Tuesday 25 September 2001

GARDEN CITY -- A group of submariners honored their fallen comrade and Nampa native Lt. Cmdr. Ronald James Vauk on Monday with the tolling of a bell.

The U.S. Naval Reserves officer died in the Sept. 11 terrorist attack on the Pentagon while serving at the military headquarters for a week.

Vauk, 37, had served on two submarines, the USS Glenard P. Lipscomb and the USS Oklahoma City.

He was remembered in a memorial service at VFW Post 63, by the Boise Base of the United States Submarine Veterans Inc. Eight former submariners and several other military veterans attended in the post, which was festooned with American flags.

A picture of Vauk taken in his days at the U.S. Naval Academy was on a table in front of the room.

After a recording of the Navy Hymn was played, Mitchell Lint, the submariners' group Boise commander, declared "his memory will remain within our hearts as long as we shall live and breathe."

Lint said Vauk "served his country in its time of need. He served well and with honor. He stepped beyond the call to duty into the hazardous duty of submarines."

Then the group's Fred Wagner read a list of some of the Navy submarines that were lost going back to 1920. After each ship was mentioned a bell was struck, as it was after he pronounced Vauk's name. After a moment of silence, a recording was played of the klaxon that is sounded when a sub dives.

Before the ceremony, John King of Boise, who served in submarines in the Pacific in World War II, recalled that the United States lost about 3,500 submariners in the war. He noted that more than 6,000 people died in one day in the attacks on the World Trade Center in New York and the Pentagon.

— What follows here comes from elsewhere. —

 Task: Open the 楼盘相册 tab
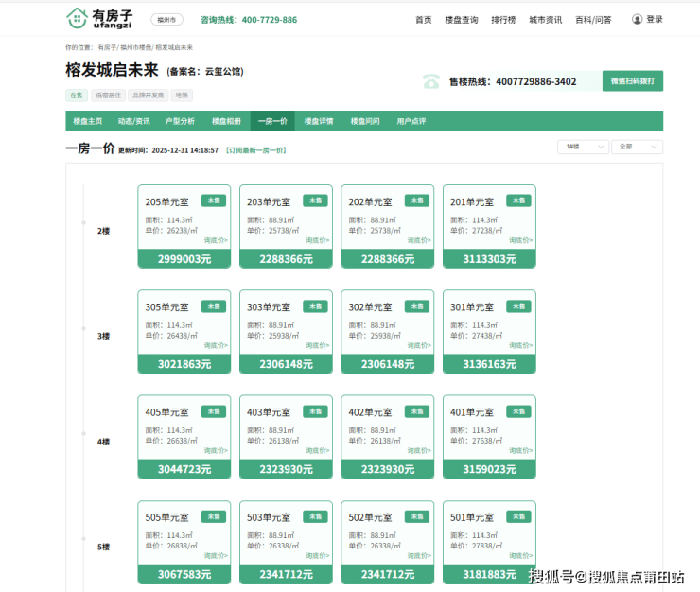[226, 121]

"Vauk died for his country," King said. "Just like all our other shipmates, he died in action."

Vauk, of Mt. Airy, Md., was working as an assistant group supervisor in submarine technology at the Johns Hopkins University Applied Physics Laboratory.

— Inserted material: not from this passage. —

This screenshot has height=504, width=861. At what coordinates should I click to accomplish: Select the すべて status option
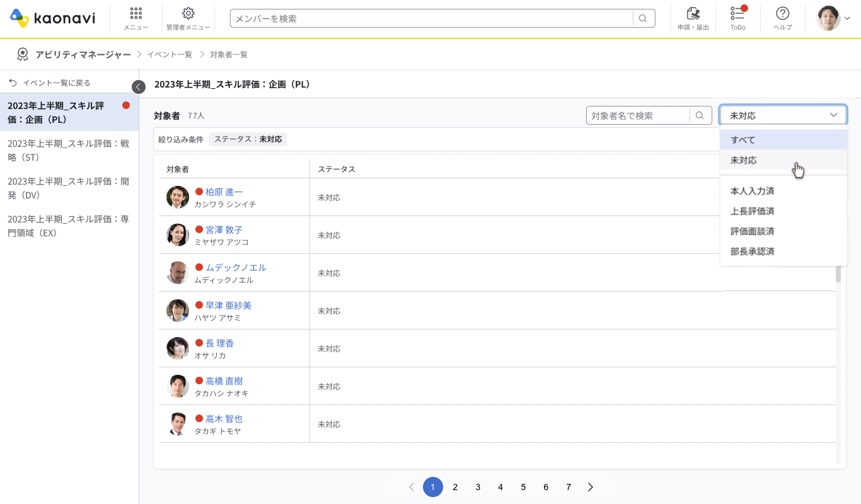(744, 139)
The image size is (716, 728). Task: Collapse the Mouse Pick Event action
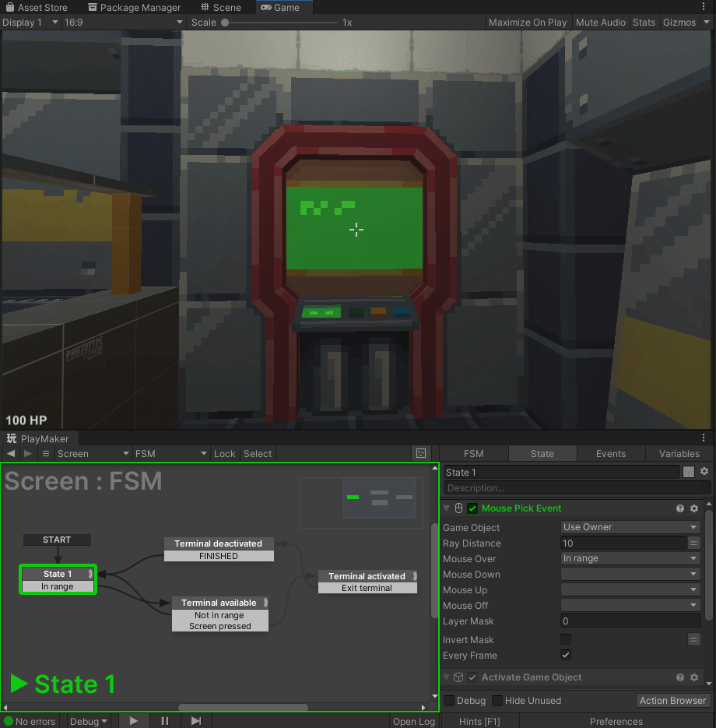point(446,508)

When he died, U.S. Sen. Larry Craig, R-Idaho, said in a statement, "he was doing what he loved to do as a Navy reservist."

Photos by Darin Oswald / The Idaho Statesman

     
Veterans Jack Shindledecker, Boise, and Fred Wilder behind him, bow their heads Monday night in a moment of silence for Lt. Cmdr. Ronald James Vauk, who died in the terrorist attack on the Pentagon on Sept. 11.

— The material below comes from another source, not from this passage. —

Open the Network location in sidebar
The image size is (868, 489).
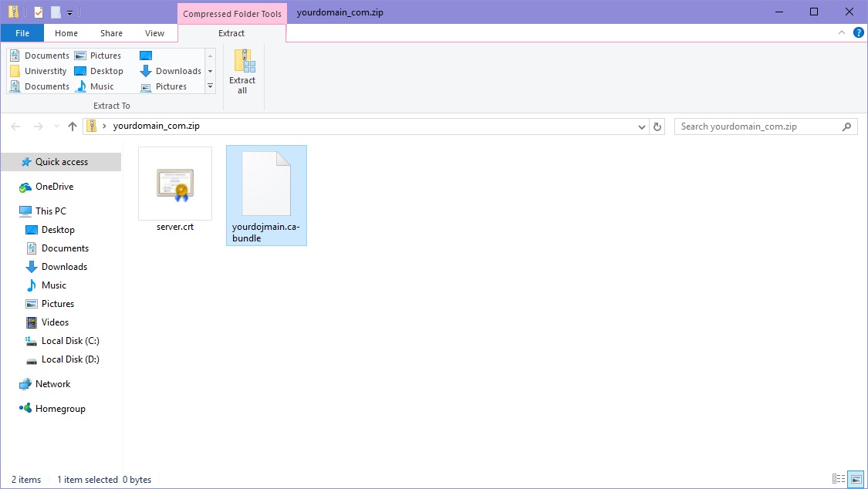52,384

Vauk and other submariners who have died while serving their country were honored during a ceremony at Veterans of Foreign Wars Post 63. Vauk attended Nampa High School and is a cousin to Shindledecker's son-in-law.

Veteran Mitchell Lint honors the memory of Lt. Cmdr. Ronald James Vauk in the same ceremony. Other events

Ronald Vauk's widow, Jennifer, will be presented the Purple Heart at a ceremony Friday at Johns Hopkins University.

Mass of Christian Burial will be held at 12:45 p.m. Saturday at the Arlington National Cemetery Chapel in Washington, D.C. Interment will follow at the cemetery. A Navy admiral will present the flag to Vauk's widow.

Memorial Mass will be celebrated at 10 a.m. Oct. 6 by Father Jerry Funke at St. Paul's Catholic Church, Nampa.

Vauk Fund - Donations may be made to the Ronald James Vauk Benefit Fund at any Wells Fargo Bank office.